There is a fourth metric (excellent frosting) that will enhance your training initiatives: Ensure that you re-set your teams expectations. An expectation re-celebration module specifically focused on service and perceived value will give a solid foundation and starting point for your message to solidly rest upon.
Here is a story I often use during training that will give you an idea of this fourth metric.
My wife and I celebrated our 35th wedding anniversary by going out to a restaurant neither one of us had experienced before. We took a chance, a leap of faith, instead of going to our tried and true favorite. We decided to try a brand-new eatery because the word on the street was favorable.
Post dining, and full to the point of pain, while we were headed home, my wife turned to me and said, “I thought that new restaurant was excellent… what did you think?” Pausing to choose my words carefully, I replied, “It was good – better than I expected!”
Then she asked me several questions that took me by suprise. She asked, “What was wrong with that new restaurant, what didn’t you like?” “Why didn’t it exceed your expectations? – You said it was good.” “The food was great, servings were the perfect size, we got what we ordered, our tea was kept full, they were very nice to us, they said ‘welcome’ and ‘thanks for coming’, and it was reasonabillly priced. Isn’t that what you train companies to do?”

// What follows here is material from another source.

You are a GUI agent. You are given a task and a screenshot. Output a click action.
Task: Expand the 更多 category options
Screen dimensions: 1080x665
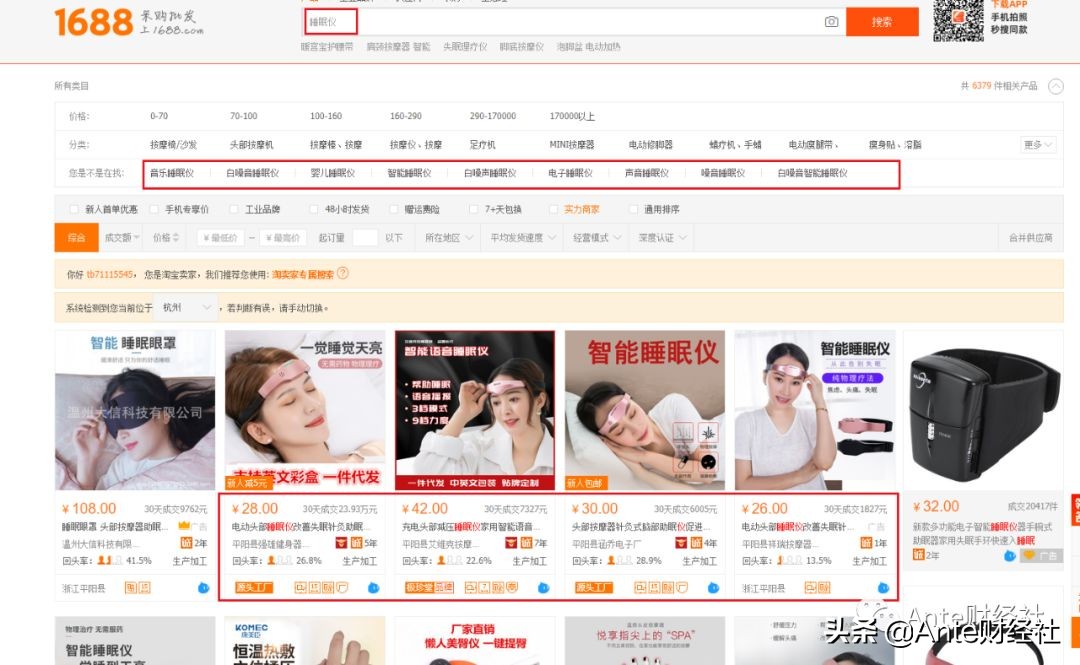pos(1035,144)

She was right! Everything she mentioned was true. The restaurant did a fine job operationally and I’ll go back to eat there again. What everyone should understand is that in today’s service world, most people think that just because an organization does their job correctly and takes care of the customer, they do a great job!
Personally, if I were to rate how they exceeded my expectations, I would give them a ZERO. We received the minimum anyone should expect when they go out to dine.
The things I asked myself were: “Did we try anything new – did anyone recommend or endorse a menu item?” “What personal connection was made?” “Was there any conversation that made our special anniversary evening memorable for years to come?”
No. We ate our usual “safe food” and it was good food at a good price. But, that was it. There was nothing memorable about our visit.
Perceived value is much more than price and quality. It’s all about going beyond our guests/customers expectation. Excellence is achieved when an organization has their service levels to the point where, on their worst day, they are still better than their competitions best day.